#### Records to process

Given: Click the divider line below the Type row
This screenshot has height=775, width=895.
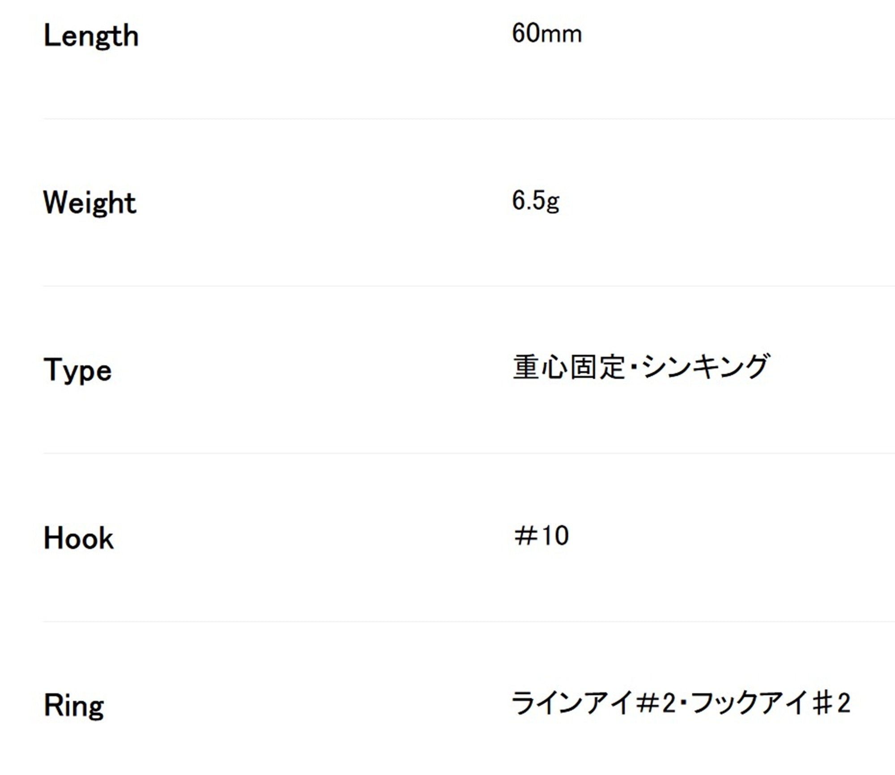Looking at the screenshot, I should pos(469,453).

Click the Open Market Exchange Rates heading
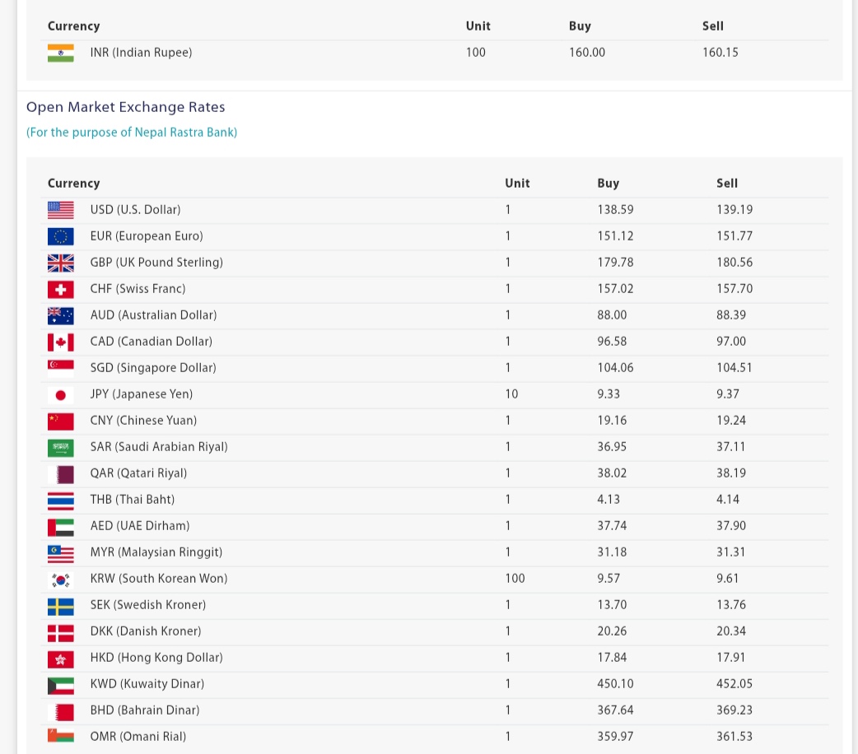point(125,107)
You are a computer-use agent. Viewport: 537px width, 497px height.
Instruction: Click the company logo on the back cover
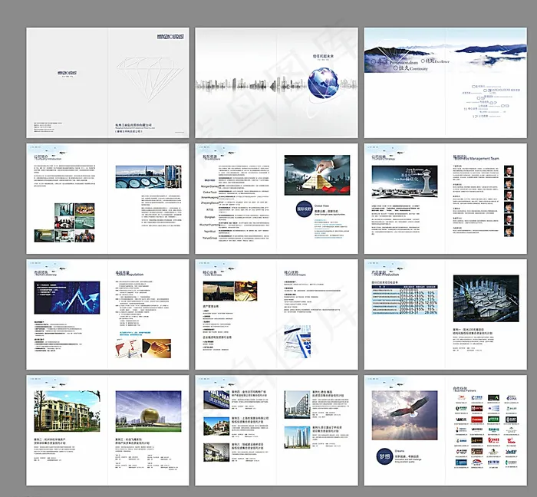tap(67, 74)
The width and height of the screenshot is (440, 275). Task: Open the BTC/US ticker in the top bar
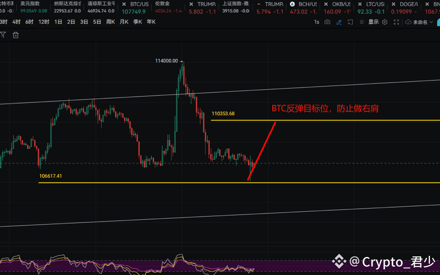pyautogui.click(x=136, y=7)
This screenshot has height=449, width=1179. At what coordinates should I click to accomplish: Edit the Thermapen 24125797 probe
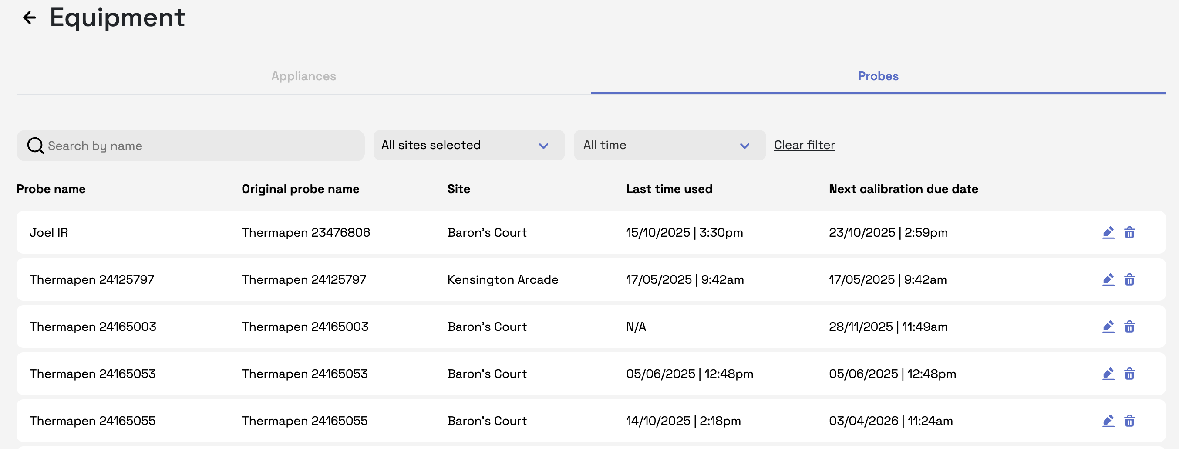(x=1108, y=280)
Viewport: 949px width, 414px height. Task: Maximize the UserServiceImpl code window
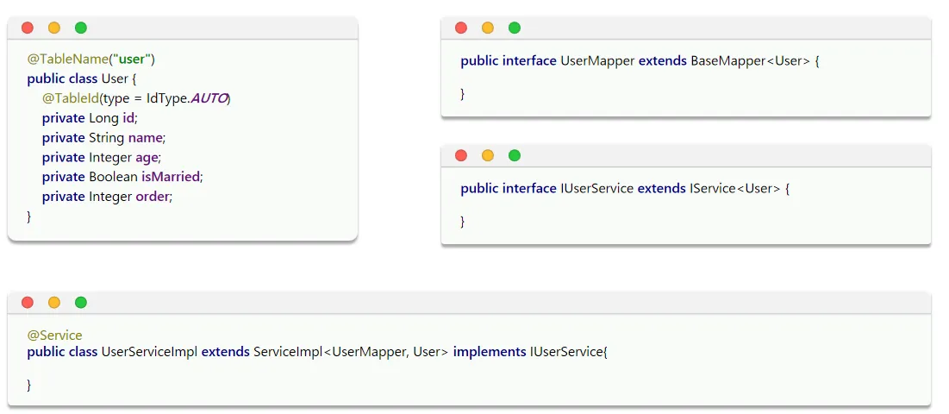pos(81,302)
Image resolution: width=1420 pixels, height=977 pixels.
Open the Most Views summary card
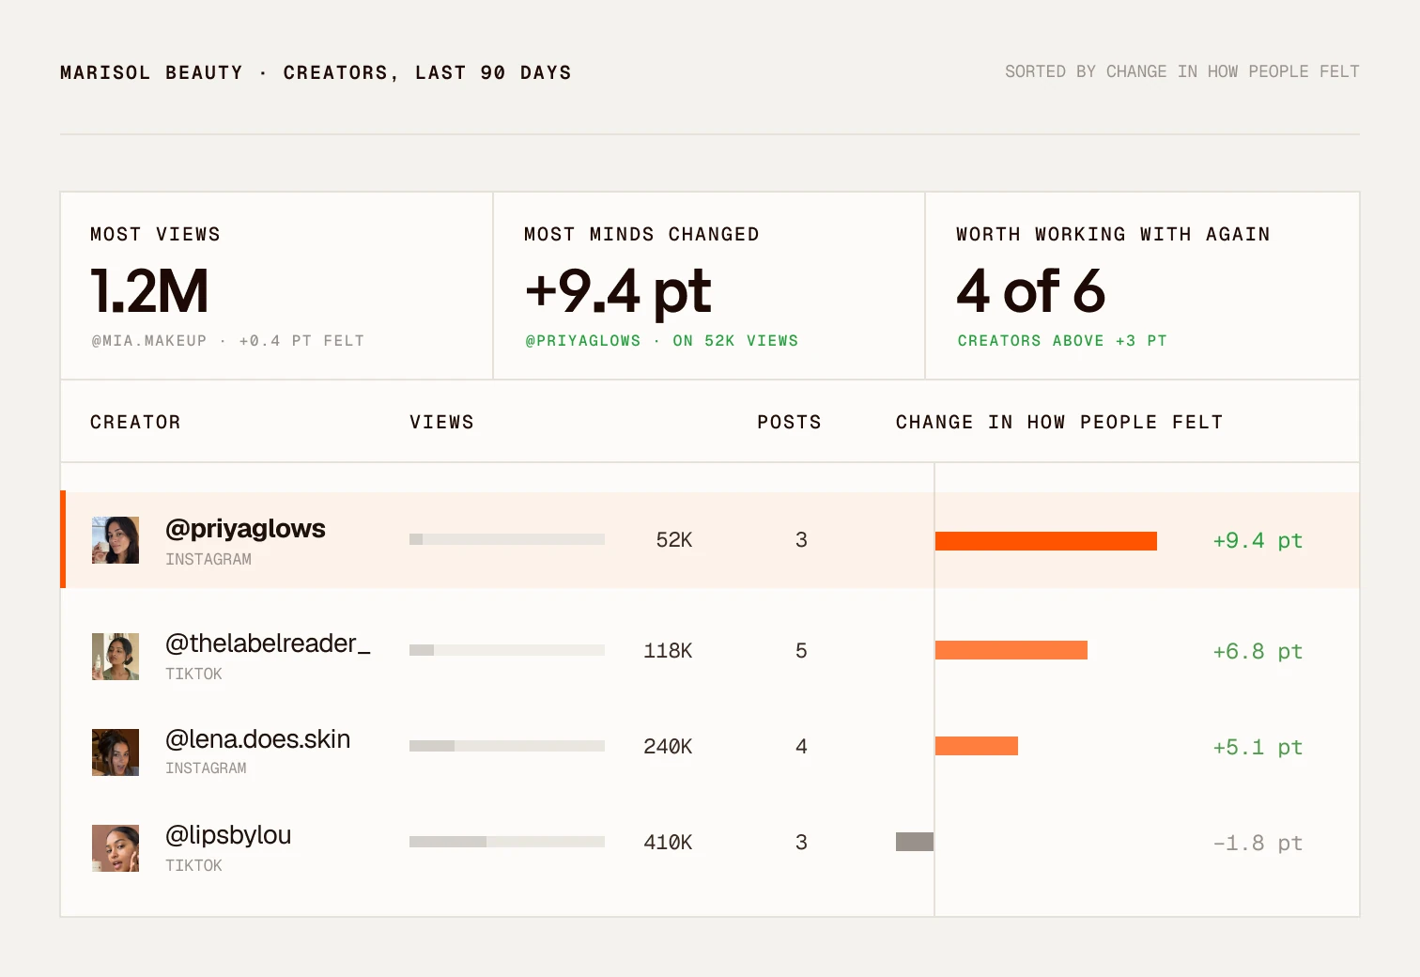coord(277,287)
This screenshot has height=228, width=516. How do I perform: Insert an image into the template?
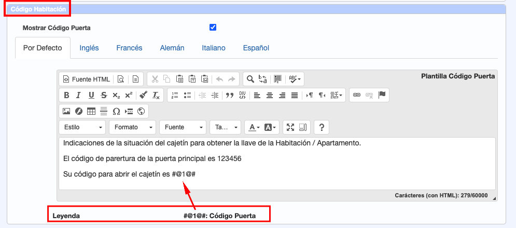click(x=66, y=111)
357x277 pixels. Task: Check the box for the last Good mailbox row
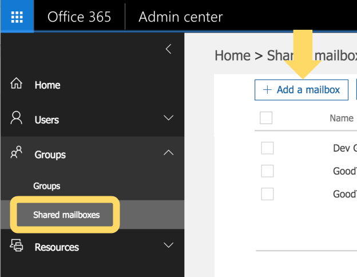click(x=267, y=194)
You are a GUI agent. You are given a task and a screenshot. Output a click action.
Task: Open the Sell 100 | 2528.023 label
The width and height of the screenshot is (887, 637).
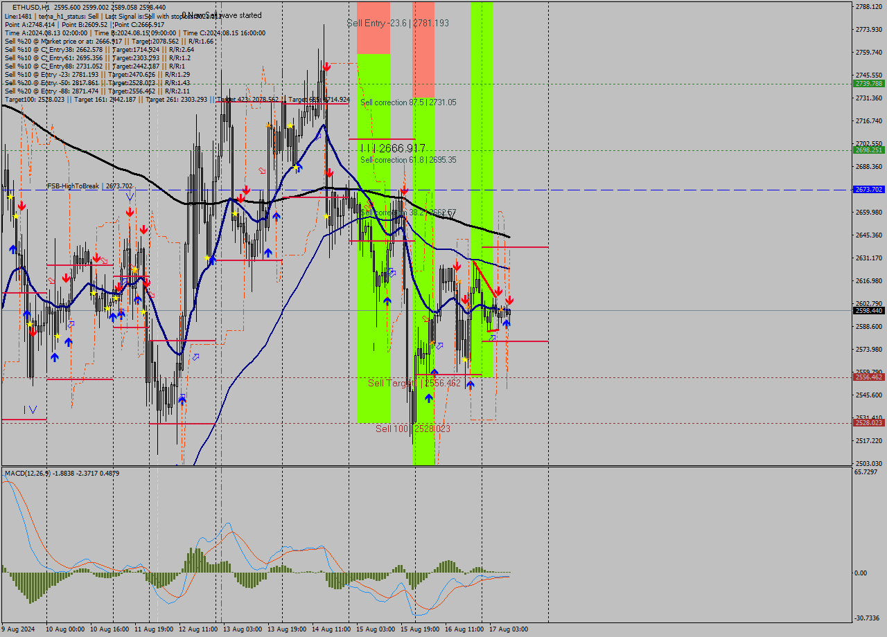click(412, 429)
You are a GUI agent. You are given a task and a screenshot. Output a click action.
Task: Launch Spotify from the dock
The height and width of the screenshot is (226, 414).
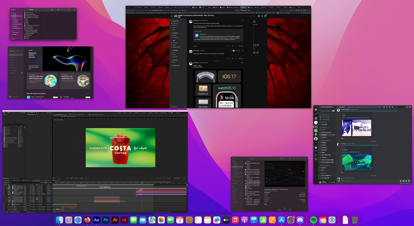pyautogui.click(x=314, y=220)
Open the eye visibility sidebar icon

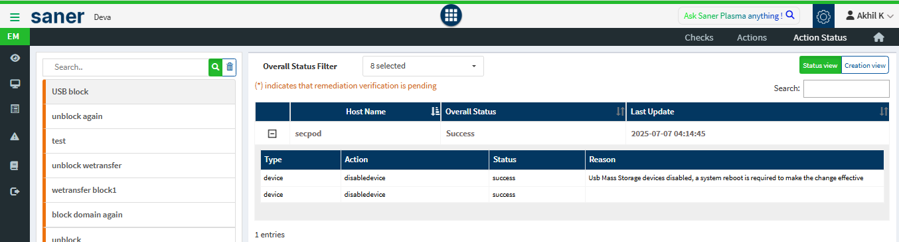click(15, 58)
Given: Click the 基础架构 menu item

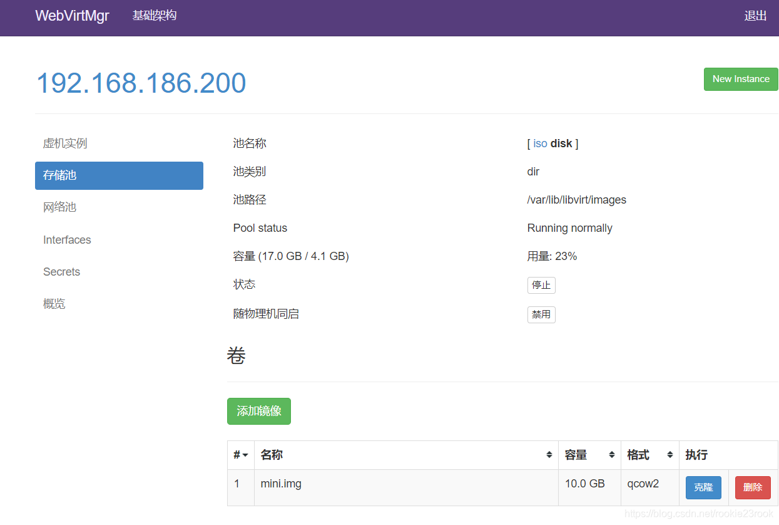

########

Only the lines from the one with "Task: Launch Spotify from the dock" through the end of the data, both ends included, should be written out exactly, and no pictures should appear.

Task: Launch Spotify from the dock
The height and width of the screenshot is (226, 414).
pyautogui.click(x=314, y=220)
Open the eye visibility sidebar icon

click(15, 58)
Given: Click the 基础架构 menu item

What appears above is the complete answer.